Catastrophique » telle est la réponse de Jean-Robert Pitte quand on l’interroge sur la situation en France vis-à-vis du vin, à l'occasion de la remise du prix des champagnes Gosset pour ses actions. Le géographe s’insurge contre les ligues anti-alcooliques et le ministère de la Santé, en rappelant les tristes conséquences de la Prohibition qui sévit aux Etats-Unis au début du XXème siècle. « Je suis aussi en colère contre les cavistes et les restaurateurs qui vendent des vins parfois déviants présentés avec des étiquettes fantaisie qui ne donnent pas l’origine géographique du vin » poursuit l’ancien président de la Sorbonne.
Jean-Robert Pitte, qui a écrit plus d’une vingtaine de livres, dont trois nouveaux cet automne*, précise sa vision : « Nous sommes fiers en France d’avoir une cuisine qui fait partie de notre identité, mais qui doit être reconquise par tous les Français, pas seulement par les grands chefs. Il faut que chacun prenne le chemin de ses casseroles et que les Français recommencent à boire du vin ; le drame c’est qu’ils en boivent de moins en moins, que les jeunes boivent des boissons maronnasse... Qu’on apprenne aux jeunes à boire du vin raisonnablement, ce que je faisais quand j’étais étudiant, et ils ne seront jamais alcooliques, et ils seront joyeux heureux et cultivés, car le vin rend intelligent ».
Jean-Robert Pitte avait dérouté le monde universitaire à la fin des années 1960 en choisissant le Bugey viticole comme sujet de mémoire en géographie. En tant que professeur, il a suivi de nombreuses thèses touchant au vin et la gastronomie. Il a même organisé des dégustations de vin ouvertes à tous les étudiants de la Sorbonne. Enfin comme directeur de cet établissement, il a à son actif avec d’autres universitaires la Fondation européenne pour le Patrimoine Alimentaire et l’inscription du repas gastronomique français au patrimoine immatériel de l’Unesco, qui n’était pas facile : « Quand on a monté le dossier, le ministère de la Culture nous a ri au nez, » se rappelle-t-il « demander cette reconnaissance était une sorte de sonnette d’alarme destinées à nos compatriotes, pour leur dire : vous avez un héritage formidable, faites le vivre, reprenez le chemin de vos marchés… mais cuisinez, ça sera bon pour votre santé, pour votre moral, pour la convivialité au sein de votre famille et de vos amis, pour les terroirs, pour l’agriculture ».
Personne ne croyait à ce projet, sauf un président de la République, qui n’est pourtant pas connu pour son amour de la bonne table : Nicolas Sarkozy y voyait un moyen de rassembler les Français.

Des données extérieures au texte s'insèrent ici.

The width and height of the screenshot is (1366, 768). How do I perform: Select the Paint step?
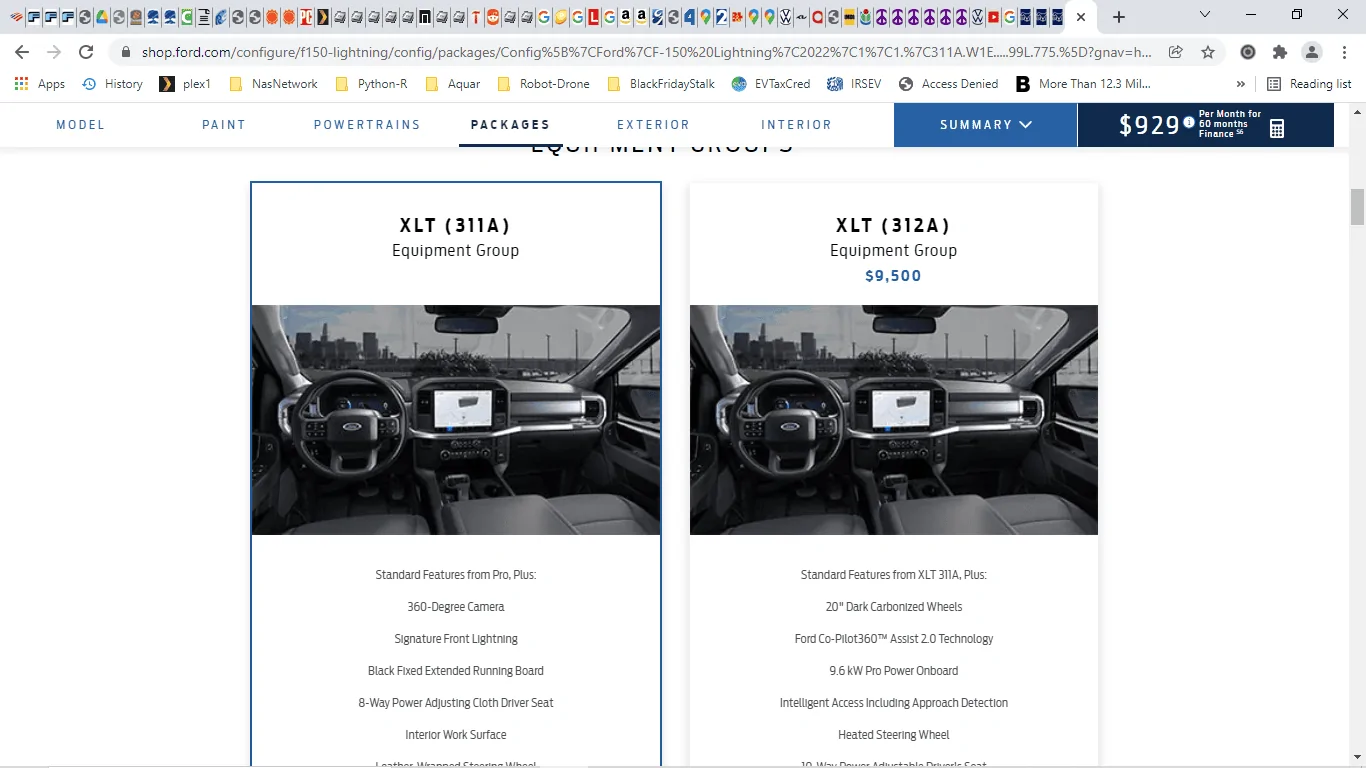pos(224,125)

A la veille de l'annonce du nouveau gouvernement début septembre, Jean-Robert Pitte espérait un ministre de la gastronomie... Il continue de se battre avec ses confrères de l’Académie des Beaux-Arts : « Un jour il faudra élire un cuisiner au moins et un vigneron car le vin fait évidemment partie des beaux-arts »
* : Brillat-Savarin. Le gastronome transcendant, éd. Tallandier, 22,50 €. Noé. La vigne de la vie, éd. du Cerf, 18 €. Souvenirs friands, éd. Calmann-Lévy, 19 €.
Le Trophée Gosset a été créé par la maison d’Aÿ en 1995 pour célébrer les vins de Champagne et les plaisirs de la table. Il a évolué pour récompenser non plus seulement les chefs et sommeliers, mais des personnalité actives dans le domaine de la formation et de la transmission, tels Stéphane Bern, Pierre Pavy créateur des 3 Etoiles Solidaires et cette année Jean-Robert Pitte, membre de l’Académie du vin de Bordeaux.